Add to this the growing corporate PR sector in the country and you’ve got a problem. This is even more worrying if we look at National Media Commission statistics from the 2012 Ghanaian election, which found that of all media houses measured just 0.5% of stories were business focused. Of course, many outlets in Ghana produce excellent reportage which is in the public good, particularly around elections. But they focus their scrutiny on government, and as business journalist Emmanuel Dogbevi explained, coverage of business as well as illicit finance is “inadequate” in Ghana’s media – problematic in a country where market forces are so dominant.
Don’t end up like us.
As we know all too well, the risk to press freedom which neoliberalism brings isn’t just a Ghanaian problem. In many ways, its problems are the consequence and reflection of problems endemic to the British media landscape, and the close interweaving of private interests in ‘public service’ institutions. Take the BBC. In many ways, it is still a public service, and austerity measures have not caused the broadcaster to resort to corporate advertising to fund its activities – yet. But politically it has for many years upheld the neoliberal status quo, and earlier this month Sir David Clementi was made BBC chair – a former banker with no broadcast experience who advised Margaret Thatcher on the privatisation of British Telecom in the eighties.
There is a fear amongst Ghanaian journalists that ownership of their media will “go the same way as the UK because these owners are buying up stations all around”, explained Kwame Karikari, retired journalist and founder of the Media Foundation for West Africa. He is of course referring to the lack of plurality in Britain’s media, where, according to the Media Reform Coalition, three companies (DMGT, Trinity Mirror and Murdoch’s News UK) control nearly 70% of national newspaper circulation, and radio news is a “duopoly” split entirely between the BBC and Sky. What is more, journalists from newspapers such as The Telegraph and The Financial Times have spoken publicly about (sometimes successful) attempts by advertisers to influence editorial content.
Luckily for Ghana though, there are plans for legislation to curb corporate capture of the media. Amongst other things, it is hoped that the long awaited Ghana Broadcasting Bill will limit the number of media houses a single individual or company can own. As George Sarpong, CEO of Ghana’s National Media Commission, told me:
“The economic transition itself is young, so we do not have private businesses as huge as you can see in England or America…But we are seeing where we will end up…if there is no regulatory intervention now there will be complete capture of the media by commercial forces by the turn of the decade – every element of freedom will be gone.”

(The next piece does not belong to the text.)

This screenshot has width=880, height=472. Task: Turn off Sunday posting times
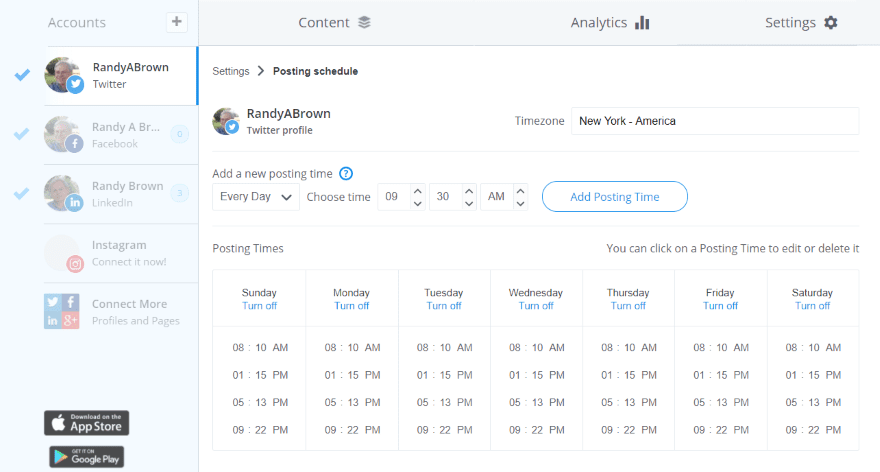(259, 306)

There are also suggestions that the licence fees GBC is now attempting to collect should be shared with private broadcasters. This may sound strange, but it could move Ghana towards an egalitarian-welfare media system, which seeks to counter the influence of the market in the media – in part by subsidising the press. Depending on how much revenues amount to, as well as improving GBC’s independence the licence could have the potential to fund private broadcasters to carry out more public service broadcasting.
These plans in Ghana signify a recognition by the government and media industry that ‘press freedom’ in a broader sense is under threat, and that leaving its fate up to the market is not the answer. It remains to be seen how the country will tackle this in order to allow for more public good media. But if it’s done well, Britain might be well advised to listen up too. Press freedom should indeed be protected and championed, but we need to reshape the way we think about it. It is not about market freedom to buy and sell, but freedom to report in the public good – independent from state and private power.